Rollins
11/16/2021
I’ve been fighting depression and, at times, crippling anxiety since early adolescence (think 5). I’ve tried many antidepressants, therapy and recently ketamine infusions, all with varying levels of success. While I smoked in my early 20s, I gave it up because I’d often feel anxious, depressed, dumb, and or horribly ugly. Long story short, I recently received my MM card because nothing seemed to be working.

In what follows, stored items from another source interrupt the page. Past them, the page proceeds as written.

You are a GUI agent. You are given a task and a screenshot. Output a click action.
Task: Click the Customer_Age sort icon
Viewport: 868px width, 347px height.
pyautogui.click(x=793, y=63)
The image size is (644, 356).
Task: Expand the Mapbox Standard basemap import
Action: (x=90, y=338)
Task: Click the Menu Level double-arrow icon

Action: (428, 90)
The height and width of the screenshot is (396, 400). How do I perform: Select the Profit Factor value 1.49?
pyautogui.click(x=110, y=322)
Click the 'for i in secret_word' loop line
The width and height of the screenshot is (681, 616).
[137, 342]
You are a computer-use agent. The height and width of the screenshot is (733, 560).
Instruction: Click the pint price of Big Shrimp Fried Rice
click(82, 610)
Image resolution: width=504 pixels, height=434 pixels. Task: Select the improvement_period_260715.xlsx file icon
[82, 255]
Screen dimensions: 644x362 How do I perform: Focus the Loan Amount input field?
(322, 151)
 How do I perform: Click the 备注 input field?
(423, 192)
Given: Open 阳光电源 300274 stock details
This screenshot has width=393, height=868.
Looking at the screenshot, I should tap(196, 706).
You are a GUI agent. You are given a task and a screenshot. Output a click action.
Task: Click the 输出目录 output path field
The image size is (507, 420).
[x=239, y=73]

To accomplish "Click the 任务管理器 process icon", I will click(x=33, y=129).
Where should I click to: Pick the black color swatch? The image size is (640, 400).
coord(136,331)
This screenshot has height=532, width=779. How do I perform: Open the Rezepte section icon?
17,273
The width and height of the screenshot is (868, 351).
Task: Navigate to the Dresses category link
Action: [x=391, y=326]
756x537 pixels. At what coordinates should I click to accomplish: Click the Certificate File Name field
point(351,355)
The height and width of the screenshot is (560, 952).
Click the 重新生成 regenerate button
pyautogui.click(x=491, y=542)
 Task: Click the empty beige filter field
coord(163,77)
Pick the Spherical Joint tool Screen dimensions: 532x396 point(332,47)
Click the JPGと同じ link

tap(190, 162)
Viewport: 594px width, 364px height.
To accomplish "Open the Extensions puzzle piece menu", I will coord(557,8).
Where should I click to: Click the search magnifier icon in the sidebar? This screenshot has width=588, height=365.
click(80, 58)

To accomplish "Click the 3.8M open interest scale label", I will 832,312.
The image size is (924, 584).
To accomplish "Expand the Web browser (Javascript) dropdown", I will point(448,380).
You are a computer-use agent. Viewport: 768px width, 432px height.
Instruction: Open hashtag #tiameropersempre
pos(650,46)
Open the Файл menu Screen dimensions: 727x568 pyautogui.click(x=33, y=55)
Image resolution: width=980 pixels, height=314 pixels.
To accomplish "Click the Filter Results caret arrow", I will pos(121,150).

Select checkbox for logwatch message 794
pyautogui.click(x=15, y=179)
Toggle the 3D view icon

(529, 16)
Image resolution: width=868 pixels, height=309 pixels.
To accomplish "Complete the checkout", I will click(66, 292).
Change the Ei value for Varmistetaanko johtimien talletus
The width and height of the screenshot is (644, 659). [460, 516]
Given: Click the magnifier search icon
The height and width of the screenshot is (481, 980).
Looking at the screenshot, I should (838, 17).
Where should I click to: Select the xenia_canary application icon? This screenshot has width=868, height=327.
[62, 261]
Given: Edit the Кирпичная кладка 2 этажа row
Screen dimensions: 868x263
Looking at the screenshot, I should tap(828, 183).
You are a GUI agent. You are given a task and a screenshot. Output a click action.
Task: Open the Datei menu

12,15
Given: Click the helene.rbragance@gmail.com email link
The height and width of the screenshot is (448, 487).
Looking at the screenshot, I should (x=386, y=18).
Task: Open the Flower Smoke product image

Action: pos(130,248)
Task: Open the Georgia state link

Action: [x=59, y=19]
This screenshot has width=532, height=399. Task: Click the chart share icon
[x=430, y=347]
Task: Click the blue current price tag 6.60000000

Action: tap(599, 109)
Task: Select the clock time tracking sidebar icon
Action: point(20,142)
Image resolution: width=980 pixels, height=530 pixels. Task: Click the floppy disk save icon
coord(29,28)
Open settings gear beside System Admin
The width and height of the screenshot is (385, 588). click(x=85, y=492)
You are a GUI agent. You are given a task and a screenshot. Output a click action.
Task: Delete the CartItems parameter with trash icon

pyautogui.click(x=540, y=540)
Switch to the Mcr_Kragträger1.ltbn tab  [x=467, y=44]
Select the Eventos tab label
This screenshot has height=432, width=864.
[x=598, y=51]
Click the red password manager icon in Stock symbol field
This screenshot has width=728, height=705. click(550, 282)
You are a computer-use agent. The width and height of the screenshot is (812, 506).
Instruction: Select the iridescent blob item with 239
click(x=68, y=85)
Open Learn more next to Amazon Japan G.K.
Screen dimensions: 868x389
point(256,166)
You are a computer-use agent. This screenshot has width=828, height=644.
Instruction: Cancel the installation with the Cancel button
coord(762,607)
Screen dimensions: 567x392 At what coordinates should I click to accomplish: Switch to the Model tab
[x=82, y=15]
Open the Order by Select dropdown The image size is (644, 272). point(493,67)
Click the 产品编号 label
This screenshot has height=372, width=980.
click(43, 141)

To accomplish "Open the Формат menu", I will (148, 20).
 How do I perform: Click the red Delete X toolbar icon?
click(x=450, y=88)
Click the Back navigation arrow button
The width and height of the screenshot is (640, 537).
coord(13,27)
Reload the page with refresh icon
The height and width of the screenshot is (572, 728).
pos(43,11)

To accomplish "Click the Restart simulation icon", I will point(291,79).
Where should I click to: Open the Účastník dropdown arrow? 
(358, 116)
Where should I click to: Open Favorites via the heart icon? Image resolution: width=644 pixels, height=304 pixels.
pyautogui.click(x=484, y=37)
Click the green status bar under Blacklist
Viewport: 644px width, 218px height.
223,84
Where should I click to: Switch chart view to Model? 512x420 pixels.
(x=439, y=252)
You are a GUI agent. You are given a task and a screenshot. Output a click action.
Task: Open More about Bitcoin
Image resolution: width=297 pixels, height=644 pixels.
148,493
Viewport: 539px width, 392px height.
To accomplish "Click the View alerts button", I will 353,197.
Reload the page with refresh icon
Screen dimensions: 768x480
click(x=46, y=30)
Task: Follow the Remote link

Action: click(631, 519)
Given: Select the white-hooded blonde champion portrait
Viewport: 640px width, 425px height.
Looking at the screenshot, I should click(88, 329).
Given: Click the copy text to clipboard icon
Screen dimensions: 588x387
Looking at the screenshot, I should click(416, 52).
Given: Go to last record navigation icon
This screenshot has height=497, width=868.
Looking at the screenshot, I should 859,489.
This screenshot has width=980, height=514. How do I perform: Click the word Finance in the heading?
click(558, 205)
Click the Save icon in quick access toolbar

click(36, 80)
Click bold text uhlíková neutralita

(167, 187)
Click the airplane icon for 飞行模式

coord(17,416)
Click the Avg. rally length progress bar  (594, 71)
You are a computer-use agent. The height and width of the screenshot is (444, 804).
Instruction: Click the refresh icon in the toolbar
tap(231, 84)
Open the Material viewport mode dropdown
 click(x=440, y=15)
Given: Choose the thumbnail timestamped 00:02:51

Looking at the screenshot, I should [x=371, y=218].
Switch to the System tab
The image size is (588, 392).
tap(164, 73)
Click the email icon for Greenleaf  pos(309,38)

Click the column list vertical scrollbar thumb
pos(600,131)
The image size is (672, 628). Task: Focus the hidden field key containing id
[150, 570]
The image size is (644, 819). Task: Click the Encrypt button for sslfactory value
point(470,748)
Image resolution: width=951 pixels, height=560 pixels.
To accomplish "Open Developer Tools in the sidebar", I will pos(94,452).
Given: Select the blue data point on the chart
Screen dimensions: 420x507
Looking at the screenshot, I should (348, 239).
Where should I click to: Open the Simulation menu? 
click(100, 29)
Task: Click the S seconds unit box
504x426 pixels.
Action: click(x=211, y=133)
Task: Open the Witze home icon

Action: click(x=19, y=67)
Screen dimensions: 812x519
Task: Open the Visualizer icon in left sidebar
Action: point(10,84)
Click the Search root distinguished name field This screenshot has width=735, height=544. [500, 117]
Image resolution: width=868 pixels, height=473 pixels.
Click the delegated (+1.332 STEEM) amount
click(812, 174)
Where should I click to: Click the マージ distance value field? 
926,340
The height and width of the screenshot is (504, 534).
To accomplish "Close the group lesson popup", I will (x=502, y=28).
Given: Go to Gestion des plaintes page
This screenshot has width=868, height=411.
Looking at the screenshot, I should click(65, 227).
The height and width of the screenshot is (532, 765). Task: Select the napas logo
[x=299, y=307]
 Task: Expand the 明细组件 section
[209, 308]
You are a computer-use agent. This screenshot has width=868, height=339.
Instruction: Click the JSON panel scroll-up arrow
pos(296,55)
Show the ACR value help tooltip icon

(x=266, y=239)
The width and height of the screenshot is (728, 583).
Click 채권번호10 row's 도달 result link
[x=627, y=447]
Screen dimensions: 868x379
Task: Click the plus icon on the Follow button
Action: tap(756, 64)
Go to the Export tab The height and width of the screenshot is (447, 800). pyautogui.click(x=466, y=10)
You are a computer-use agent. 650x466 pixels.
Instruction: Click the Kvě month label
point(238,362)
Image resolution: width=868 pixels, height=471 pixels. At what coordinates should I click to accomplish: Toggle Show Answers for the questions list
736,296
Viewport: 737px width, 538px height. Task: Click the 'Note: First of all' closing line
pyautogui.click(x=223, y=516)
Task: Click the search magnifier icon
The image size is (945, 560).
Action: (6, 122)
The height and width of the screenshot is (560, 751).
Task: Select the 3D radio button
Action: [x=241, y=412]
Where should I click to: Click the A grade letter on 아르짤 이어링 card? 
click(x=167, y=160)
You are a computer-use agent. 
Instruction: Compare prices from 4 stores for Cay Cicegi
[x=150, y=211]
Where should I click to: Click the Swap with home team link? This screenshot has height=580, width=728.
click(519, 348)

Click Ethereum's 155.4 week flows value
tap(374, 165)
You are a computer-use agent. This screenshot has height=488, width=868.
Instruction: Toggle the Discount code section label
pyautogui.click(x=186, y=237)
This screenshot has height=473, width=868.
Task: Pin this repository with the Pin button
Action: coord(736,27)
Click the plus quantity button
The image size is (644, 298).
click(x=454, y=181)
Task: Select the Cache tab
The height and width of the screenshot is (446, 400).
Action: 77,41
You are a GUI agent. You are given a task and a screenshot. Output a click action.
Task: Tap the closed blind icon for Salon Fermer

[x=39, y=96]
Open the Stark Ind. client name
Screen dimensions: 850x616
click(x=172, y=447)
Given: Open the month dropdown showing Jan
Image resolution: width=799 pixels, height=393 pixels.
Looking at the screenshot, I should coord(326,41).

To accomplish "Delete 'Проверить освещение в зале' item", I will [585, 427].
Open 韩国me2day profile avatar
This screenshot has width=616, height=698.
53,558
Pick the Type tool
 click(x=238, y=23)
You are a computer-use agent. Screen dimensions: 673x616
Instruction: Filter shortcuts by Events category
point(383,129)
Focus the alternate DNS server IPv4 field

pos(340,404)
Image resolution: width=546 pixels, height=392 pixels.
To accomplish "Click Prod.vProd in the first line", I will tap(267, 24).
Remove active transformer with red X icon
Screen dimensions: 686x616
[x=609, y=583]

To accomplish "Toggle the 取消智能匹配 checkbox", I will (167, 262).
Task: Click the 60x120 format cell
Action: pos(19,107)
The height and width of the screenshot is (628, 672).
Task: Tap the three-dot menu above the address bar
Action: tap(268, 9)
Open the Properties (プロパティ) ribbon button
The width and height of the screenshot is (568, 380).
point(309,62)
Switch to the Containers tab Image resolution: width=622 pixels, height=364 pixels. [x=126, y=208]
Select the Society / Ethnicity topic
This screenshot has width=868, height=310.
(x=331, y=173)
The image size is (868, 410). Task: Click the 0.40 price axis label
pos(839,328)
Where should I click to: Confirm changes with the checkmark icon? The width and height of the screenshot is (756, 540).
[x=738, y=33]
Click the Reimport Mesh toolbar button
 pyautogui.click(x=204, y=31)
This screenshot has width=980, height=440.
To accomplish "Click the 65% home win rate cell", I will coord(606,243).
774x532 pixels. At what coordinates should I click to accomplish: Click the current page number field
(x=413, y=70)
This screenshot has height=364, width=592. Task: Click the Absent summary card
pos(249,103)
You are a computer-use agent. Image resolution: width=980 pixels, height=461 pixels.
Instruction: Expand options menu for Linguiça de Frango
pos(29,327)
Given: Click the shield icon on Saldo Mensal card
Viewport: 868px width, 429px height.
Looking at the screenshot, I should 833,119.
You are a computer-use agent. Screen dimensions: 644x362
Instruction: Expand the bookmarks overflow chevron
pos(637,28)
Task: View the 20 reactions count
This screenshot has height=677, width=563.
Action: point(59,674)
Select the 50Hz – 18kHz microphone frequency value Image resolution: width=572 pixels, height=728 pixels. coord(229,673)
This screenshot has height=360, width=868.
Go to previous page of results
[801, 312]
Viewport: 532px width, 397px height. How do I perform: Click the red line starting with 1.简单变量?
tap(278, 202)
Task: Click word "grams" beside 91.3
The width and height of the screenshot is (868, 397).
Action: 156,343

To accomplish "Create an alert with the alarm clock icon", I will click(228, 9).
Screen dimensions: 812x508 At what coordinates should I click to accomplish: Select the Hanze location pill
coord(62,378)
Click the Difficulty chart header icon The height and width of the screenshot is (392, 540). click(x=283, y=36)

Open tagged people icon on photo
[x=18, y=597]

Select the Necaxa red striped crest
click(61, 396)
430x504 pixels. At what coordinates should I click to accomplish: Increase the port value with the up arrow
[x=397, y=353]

I’ve been chronically fatigue, just barely functioning, and falling into this pit of disorganization and mental chaos. I’m a single mother of a 2 year old, I have a house full of rescue dogs, I work and I trade crypto. I was running out of options. After lots of research, experimentation , and money spent I think I may have found part of the solution. In today’s experiment with Rollins I’m thinking clearly and feel confident, focused, creative and solution oriented. In this moment I know my strength, know my worth and know how I’m moving forward to have a better life. Right now, in this moment, this strain is working for me.
If you find my review compelling and are where I was (and will likely be again at some point), I hope this strain is able to give to you what it is giving me. But if you try it and Rollins doesn’t help, don’t give up. I literally had blades to my wrists about a year ago and now I feel…free, like me, fucking good. Keep going! I wish you so much luck.